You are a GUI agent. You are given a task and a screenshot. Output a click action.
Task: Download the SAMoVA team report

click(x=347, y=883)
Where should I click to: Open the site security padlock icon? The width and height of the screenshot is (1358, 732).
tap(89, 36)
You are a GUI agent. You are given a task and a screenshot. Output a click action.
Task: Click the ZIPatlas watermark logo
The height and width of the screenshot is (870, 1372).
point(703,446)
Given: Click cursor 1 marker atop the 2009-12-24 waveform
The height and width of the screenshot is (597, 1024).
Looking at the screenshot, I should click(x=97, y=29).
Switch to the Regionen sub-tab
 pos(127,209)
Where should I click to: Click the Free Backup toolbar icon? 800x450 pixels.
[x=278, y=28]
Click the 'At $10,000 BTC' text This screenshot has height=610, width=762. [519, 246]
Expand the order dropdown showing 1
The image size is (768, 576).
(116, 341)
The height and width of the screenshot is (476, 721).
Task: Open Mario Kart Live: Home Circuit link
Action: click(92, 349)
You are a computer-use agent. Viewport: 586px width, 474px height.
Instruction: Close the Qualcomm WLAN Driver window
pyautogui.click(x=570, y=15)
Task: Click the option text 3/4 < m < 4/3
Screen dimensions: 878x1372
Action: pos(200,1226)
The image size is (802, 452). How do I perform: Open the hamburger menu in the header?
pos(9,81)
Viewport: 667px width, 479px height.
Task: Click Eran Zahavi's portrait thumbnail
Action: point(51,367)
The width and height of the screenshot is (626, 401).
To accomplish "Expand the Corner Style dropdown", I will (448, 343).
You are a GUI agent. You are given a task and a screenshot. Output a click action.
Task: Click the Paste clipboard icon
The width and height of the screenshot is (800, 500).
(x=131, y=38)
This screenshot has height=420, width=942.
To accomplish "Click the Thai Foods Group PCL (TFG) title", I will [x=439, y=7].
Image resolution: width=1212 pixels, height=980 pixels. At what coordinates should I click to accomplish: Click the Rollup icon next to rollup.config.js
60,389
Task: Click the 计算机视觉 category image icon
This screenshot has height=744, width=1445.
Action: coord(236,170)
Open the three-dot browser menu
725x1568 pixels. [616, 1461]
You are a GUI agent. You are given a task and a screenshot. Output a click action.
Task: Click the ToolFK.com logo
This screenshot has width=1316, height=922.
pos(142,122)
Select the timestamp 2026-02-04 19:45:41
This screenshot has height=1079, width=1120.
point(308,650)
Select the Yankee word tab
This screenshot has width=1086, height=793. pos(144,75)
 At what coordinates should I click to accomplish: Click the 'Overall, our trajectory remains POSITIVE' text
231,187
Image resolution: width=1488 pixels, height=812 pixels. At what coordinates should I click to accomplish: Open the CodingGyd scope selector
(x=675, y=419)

- **Task**: Each line in the listing that contains "dropdown" should be returned.

- **Written response**:
Expand the order dropdown showing 1
To accomplish "Expand the Corner Style dropdown", I will (448, 343).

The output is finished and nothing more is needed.